Want to share your content on R-bloggers? click here if you have a blog, or here if you don't.

If you have qualitative variable, it is possible to verify the correlation by studying a contingency table R by C, using the Pearson’s Chi-squared test.

A casino wants to study the correlation between the modes of play and the number of winners by age group, to see if the number of winners depends on the type of game that you chose to do, in light of experience. It has the following data (number of winners / 100 player for game and age-group):

$$\begin{tabular}{c|ccc}&Age\\\hline Game&20-30&31-40&41-50\\ \hline Roulette&44&56&55\\ Black-jack& 66& 88& 23\\Poker& 15& 29& 45 \end{tabular}$$

In R, we must first build a matrix with the data collected:

table <- matrix(c(44,56,55, 66,88,23, 15,29,45), nrow=3, byrow=TRUE)

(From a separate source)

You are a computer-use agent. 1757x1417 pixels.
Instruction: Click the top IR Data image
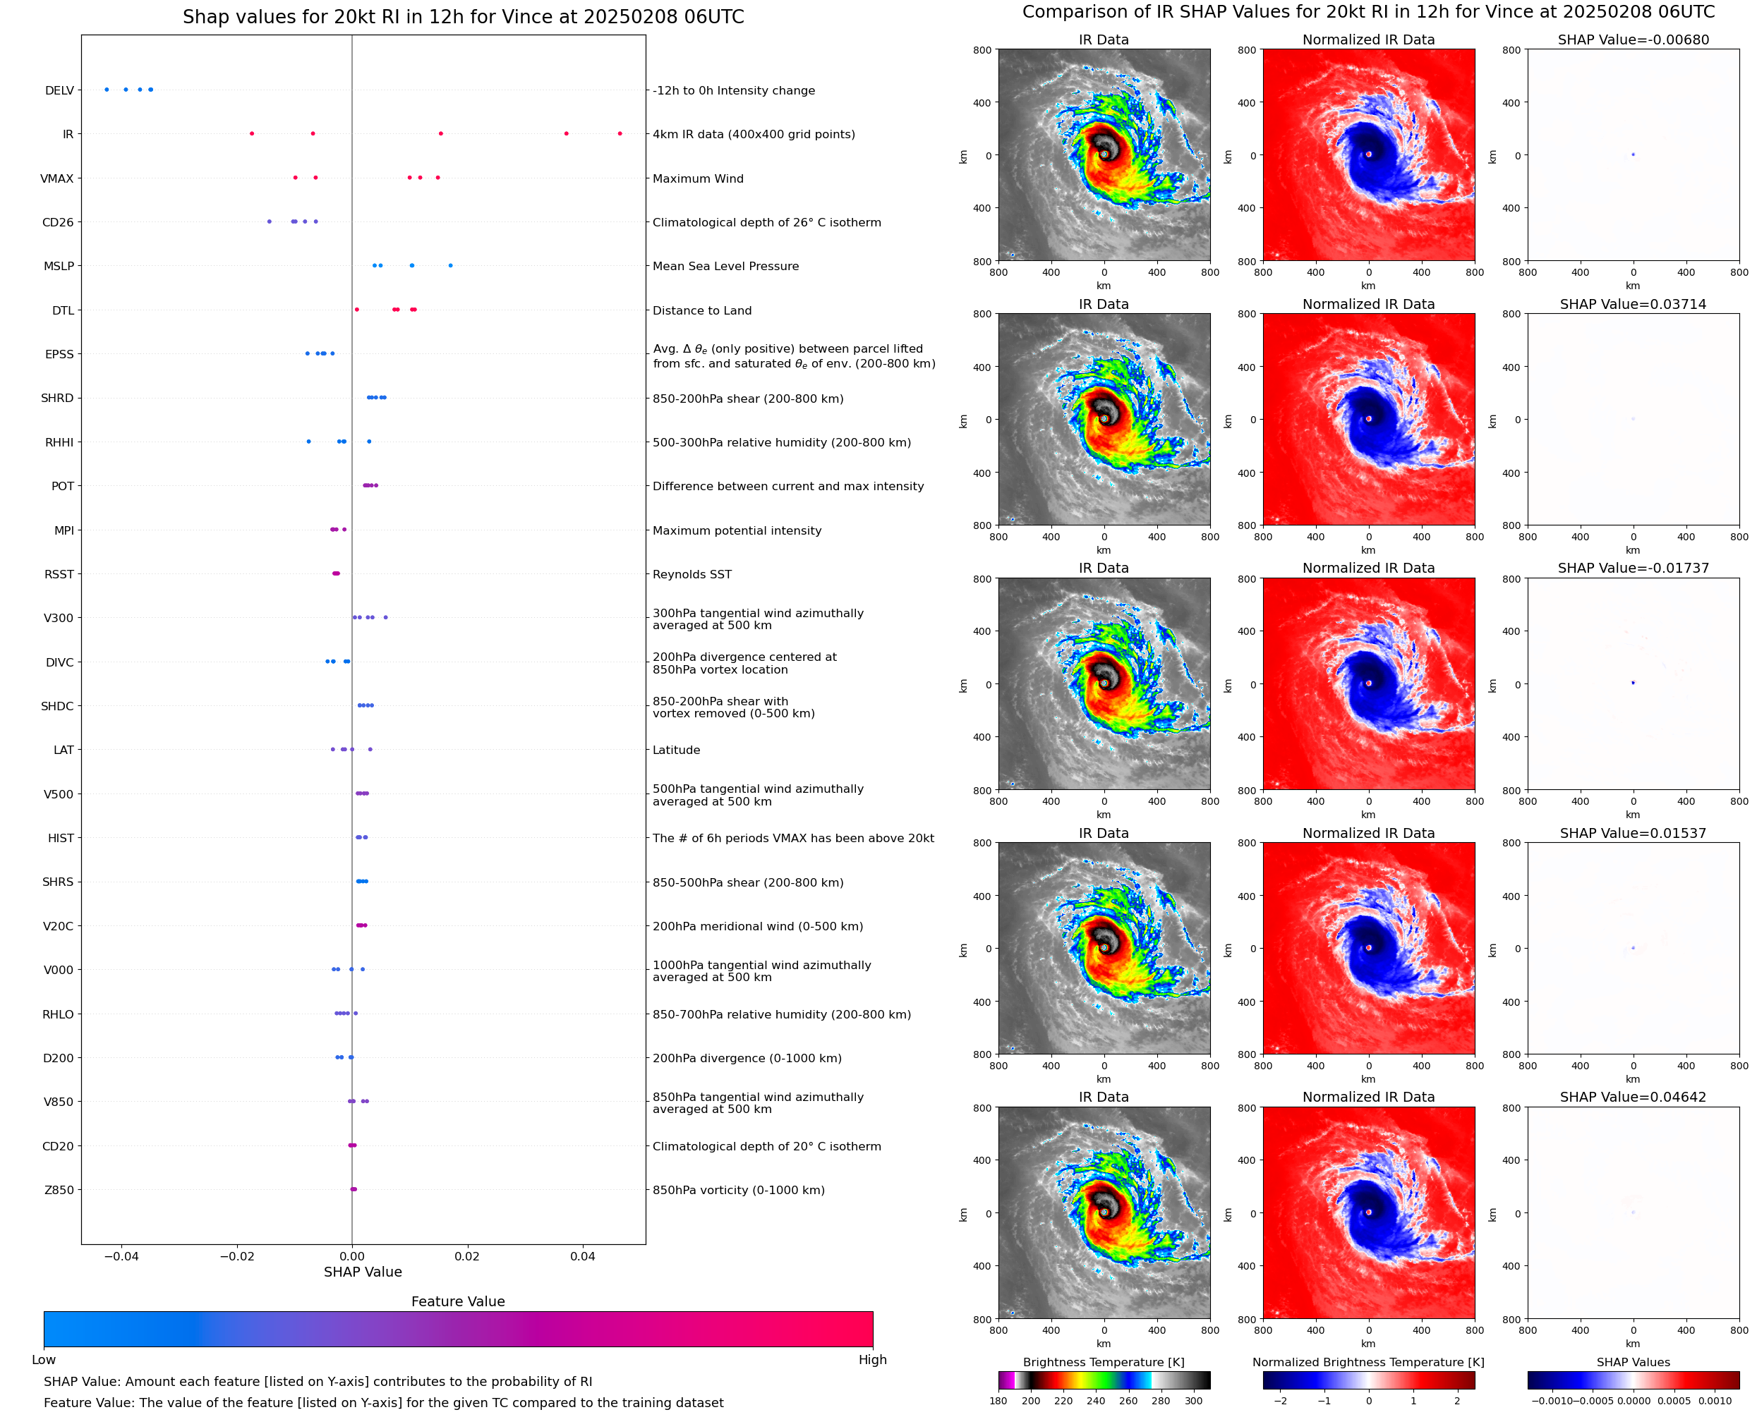pos(1104,155)
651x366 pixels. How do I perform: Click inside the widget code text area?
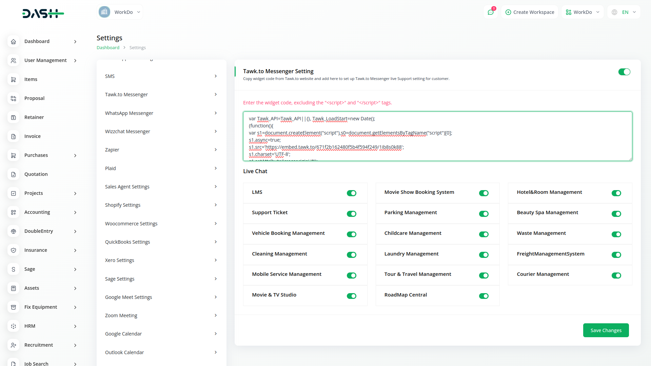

Now we can compute the chi-squared correlation coefficient:

chisq.test(table)

Pearson's Chi-squared test

data:  table
X-squared = 46.0767, df = 4, p-value = 2.374e-09

I reject the null hypothesis H0 in favor of the alternative hypothesis (p-value < 0.05): there is a strong correlation between the age of the player and his probability to win.